You cannot set minAvailable: 0
It's not that you can't set minAvailable
it to zero, but since you are not allowed to set both minAvailable
and maxUnavailable
, most Helm charts have code like:
{{- if .Values.podDisruptionBudget.minAvailable }}
minAvailable: {{ .Values.podDisruptionBudget.minAvailable }}
{{- end }}
{{- if .Values.podDisruptionBudget.maxUnavailable }}
maxUnavailable: {{ .Values.podDisruptionBudget.maxUnavailable }}
{{- end }}
If you set minAvailable: 0
that is the same as not setting it. That results in neither value getting set, which is effectively the same as setting maxUnavailable: 0
(which, of course, you also cannot do).
The fix: set minAvailable: "0%"
. So you may wonder, “why to bother setting a PodDisruptionBudget
at all, if you are going to allow all the pods to be deleted?” Well, the reason is that this gives the Autoscaler explicit permission to evict pods that it might otherwise be too cautious about evicting. For example, anything that uses emptyDir
for anything. The contents of emptyDir
will be lost when the pod is evicted, so the Autoscaler will not evict the pods without explicit permission to avoid deleting something important.
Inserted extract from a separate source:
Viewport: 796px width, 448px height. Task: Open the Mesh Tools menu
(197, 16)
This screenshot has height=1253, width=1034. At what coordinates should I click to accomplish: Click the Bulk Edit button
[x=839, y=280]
It is dangerous to set minAvailable: 1
It may seem innocuous to set minAvailable: 1
, but frequently we scale deployments down to 1 instance, and if you combine that with minAvailable: 1
then you are stuck with a single pod that cannot be evicted, which in turn will prevent the instance from being taken out of service.
Not a fix: minAvailable: 25%
. Kubernetes does not round these percentages to the nearest, it always rounds up. So with 1 replica, it will round 25% up to 1, so this is not a fix at all.
The fix: set maxUnavailable: 50%
. That will avoid knocking out the service when there are replicas to spare but not prevent the service from being evicted.
Sometimes you have to set both minAvailable and maxUnavailable
While you are not allowed to set both minAvailable
and maxUnavailable
in the actual PodDisruptionBudget
resource, if the Helm chart provides a default value for one of them and you want to use the other one, you have to set both in the helmfile. Set the one you do not want to ""
to hint to readers that you are unsetting a default.